THE RECORDS:
########
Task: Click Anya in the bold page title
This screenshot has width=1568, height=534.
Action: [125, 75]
########
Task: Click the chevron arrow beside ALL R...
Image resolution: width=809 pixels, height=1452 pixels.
########
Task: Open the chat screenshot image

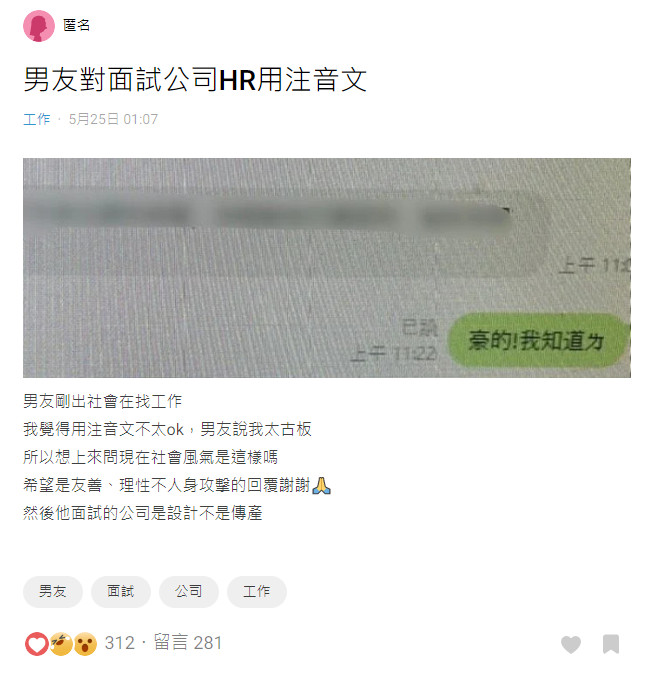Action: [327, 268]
########
EXERCISE PROMPT: Look above for the line holding "Task: Click the chevron arrow beside ALL R...", then set down exactly that line and every line after it up to and including the line holding "Image resolution: width=809", with nothing else.

RESULT OF THE EXERCISE:
Task: Click the chevron arrow beside ALL R...
Image resolution: width=809 pixels, height=1452 pixels.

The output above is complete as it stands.